IADT treatment guidelines for intrusion

intrusive-luxation4

Clinical findings

  • The tooth is displaced axially into the alveolar bone.
  • It is immobile and percussion may give a high, metallic (ankylotic) sound.
  • Sensibility tests will likely give negative results.

Radiographic findings

  • The periodontal ligament space may be absent from all or part of the root.
  • The cemento-enamel junction is located more apically in the intruded tooth than in adjacent non-injured teeth, at times even apical to the marginal bone level.

Treatment

Teeth with incomplete root formation:

  • Allow eruption without intervention.
  • If no movement within few weeks, initiate orthodontic repositioning.
  • If the tooth is intruded more than 7 mm, reposition surgically or orthodontically.

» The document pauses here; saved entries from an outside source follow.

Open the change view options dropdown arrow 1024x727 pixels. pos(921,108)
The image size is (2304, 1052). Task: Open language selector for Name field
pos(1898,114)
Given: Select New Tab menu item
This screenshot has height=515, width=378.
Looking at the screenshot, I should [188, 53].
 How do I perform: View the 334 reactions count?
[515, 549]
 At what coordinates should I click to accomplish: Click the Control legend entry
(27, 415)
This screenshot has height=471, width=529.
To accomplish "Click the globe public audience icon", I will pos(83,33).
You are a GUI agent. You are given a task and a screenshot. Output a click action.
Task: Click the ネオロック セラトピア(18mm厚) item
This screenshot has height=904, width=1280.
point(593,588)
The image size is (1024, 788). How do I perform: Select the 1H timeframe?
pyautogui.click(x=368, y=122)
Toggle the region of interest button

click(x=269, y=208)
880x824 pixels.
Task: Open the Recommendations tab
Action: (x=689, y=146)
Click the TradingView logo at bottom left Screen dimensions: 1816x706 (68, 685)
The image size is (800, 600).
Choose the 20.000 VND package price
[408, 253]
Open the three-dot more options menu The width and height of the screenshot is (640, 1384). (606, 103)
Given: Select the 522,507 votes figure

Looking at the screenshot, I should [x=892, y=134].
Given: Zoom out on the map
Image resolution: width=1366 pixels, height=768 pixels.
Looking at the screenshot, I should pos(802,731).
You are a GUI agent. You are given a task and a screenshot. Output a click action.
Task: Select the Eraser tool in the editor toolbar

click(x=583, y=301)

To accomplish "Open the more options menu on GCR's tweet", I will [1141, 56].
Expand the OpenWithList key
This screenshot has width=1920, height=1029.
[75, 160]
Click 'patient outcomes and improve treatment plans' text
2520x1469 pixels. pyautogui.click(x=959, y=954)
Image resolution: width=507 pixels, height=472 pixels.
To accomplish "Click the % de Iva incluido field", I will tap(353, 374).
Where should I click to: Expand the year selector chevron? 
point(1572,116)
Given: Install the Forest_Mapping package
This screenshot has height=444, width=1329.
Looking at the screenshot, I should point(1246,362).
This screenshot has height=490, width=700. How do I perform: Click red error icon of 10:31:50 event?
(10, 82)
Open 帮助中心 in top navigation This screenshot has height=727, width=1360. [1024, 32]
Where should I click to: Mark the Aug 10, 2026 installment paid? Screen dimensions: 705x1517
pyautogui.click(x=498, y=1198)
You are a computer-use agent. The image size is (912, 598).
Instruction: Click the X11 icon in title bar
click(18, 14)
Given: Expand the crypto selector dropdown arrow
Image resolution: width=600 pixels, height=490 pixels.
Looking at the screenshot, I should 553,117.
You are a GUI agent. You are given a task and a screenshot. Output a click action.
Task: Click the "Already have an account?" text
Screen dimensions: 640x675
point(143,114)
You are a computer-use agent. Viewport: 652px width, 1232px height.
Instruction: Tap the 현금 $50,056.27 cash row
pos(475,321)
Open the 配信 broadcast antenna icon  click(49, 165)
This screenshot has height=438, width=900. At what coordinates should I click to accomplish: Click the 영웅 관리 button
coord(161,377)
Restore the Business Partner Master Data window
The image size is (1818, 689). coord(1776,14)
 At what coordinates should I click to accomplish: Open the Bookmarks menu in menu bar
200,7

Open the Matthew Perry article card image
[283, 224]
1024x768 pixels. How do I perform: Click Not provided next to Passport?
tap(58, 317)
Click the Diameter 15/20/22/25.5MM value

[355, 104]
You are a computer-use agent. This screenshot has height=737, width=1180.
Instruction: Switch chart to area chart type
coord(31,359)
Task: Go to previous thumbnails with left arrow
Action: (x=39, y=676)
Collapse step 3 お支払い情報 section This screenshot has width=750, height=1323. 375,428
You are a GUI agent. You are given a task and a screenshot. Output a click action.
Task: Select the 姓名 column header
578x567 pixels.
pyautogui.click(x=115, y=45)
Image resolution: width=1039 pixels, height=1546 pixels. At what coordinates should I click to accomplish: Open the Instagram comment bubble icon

Teeth with complete root formation:

  • Allow eruption without intervention if the tooth is intruded less than 3 mm. If no movement after 2-4 weeks, reposition surgically or orthodontically before ankylosis can develop.
  • If the tooth is intruded 3-7 mm, reposition surgically or orthodontically.
  • If the tooth is intruded beyond 7 mm, reposition surgically.
  • The pulp will likely become necrotic in teeth with complete root formation. Root canal therapy using a temporary filling with calcium hydroxide is recommended and treatment should begin 2-3 weeks after repositioning.
  • Once an intruded tooth has been repositioned surgically or orthodontically, stabilize with a flexible splint for 4 weeks.

Follow-up

  • 2 weeks – Clinical and radiographic examination.
  • 4 weeks – Splint removal, clinical and radiographic examination.
  • 6-8 weeks – Clinical and radiographic examination.
  • 6 months – Clinical and radiographic examination.
  • 1 year – Clinical and radiographic examination.
  • Yearly for 5 years – Clinical and radiographic examination.